To make sure that we're on the same page I did the following :
I watched the time on my watch and as the second hand cross the zero mark I connected to a remote node.
I left my node connected for an extended time and periodically compared the "Conn Time" reported by Allmon3 (and AllScan) against the elapsed time on my watch.
I observed that the "Conn Time" was behind the actual elapsed time.
If the "Conn Time" is supposed to represent the time that your node has been been connected to another then I agree that the reported value is not correct. In my test, I started a connection at 09:03. Now, @ 11:17 (2 hours and 14 minutes later) the "Conn Time" is showing as "01:48:24". What happened to the other 28 minutes?
Hi there.
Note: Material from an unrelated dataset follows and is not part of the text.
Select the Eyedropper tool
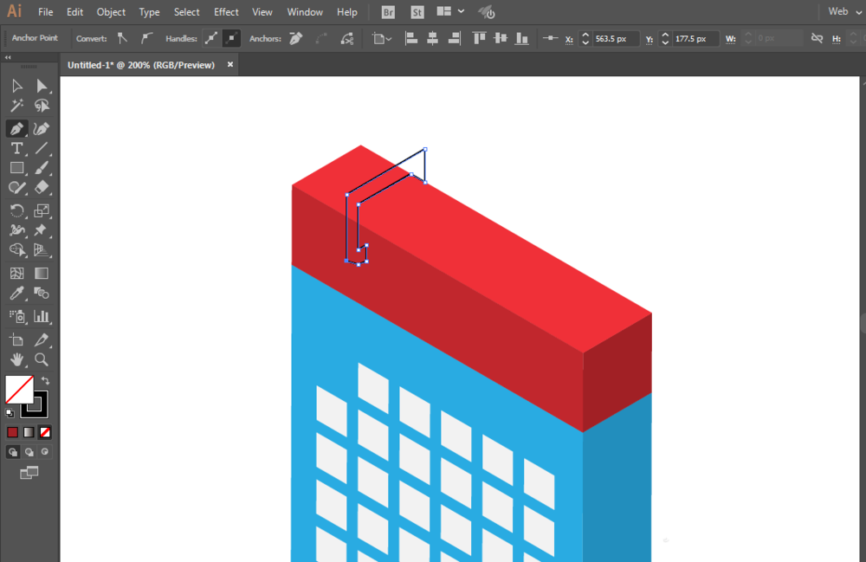 click(x=16, y=294)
I've been working with Matt somewhat on this issue with asterisk losing time on the connecttime statistics. Note that I am a programmer, but I am not very familiar with the allstar source code. That said, I was poking around and I came up with a theory. I thought I would share it here in case it might help. I realize that I may be off base, but figured I'd throw it out there.
In app_rpt.c, around line 5236, I see some code that appears to do the following...
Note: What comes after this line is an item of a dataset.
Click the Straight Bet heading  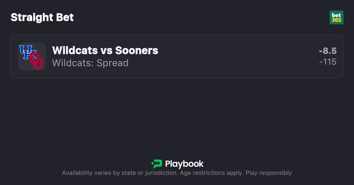(x=42, y=18)
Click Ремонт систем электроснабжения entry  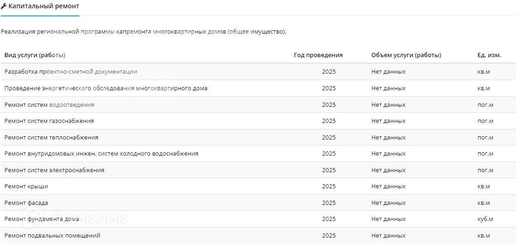(54, 170)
The code computes a value for elap
Then, the code obtains the rpt mutex
After obtaining the report lock, there is a call to periodic_process_links(), which eventually adds elap to connecttime
If some other task/thread has the rpt mutex locked, then this thread will sleep until the mutex is available
If some other task/thread is hogging the mutex for a significant time, that time will elapse and will not be measured
Perhaps some recent code change in an area that also accesses the report lock is hogging the mutex?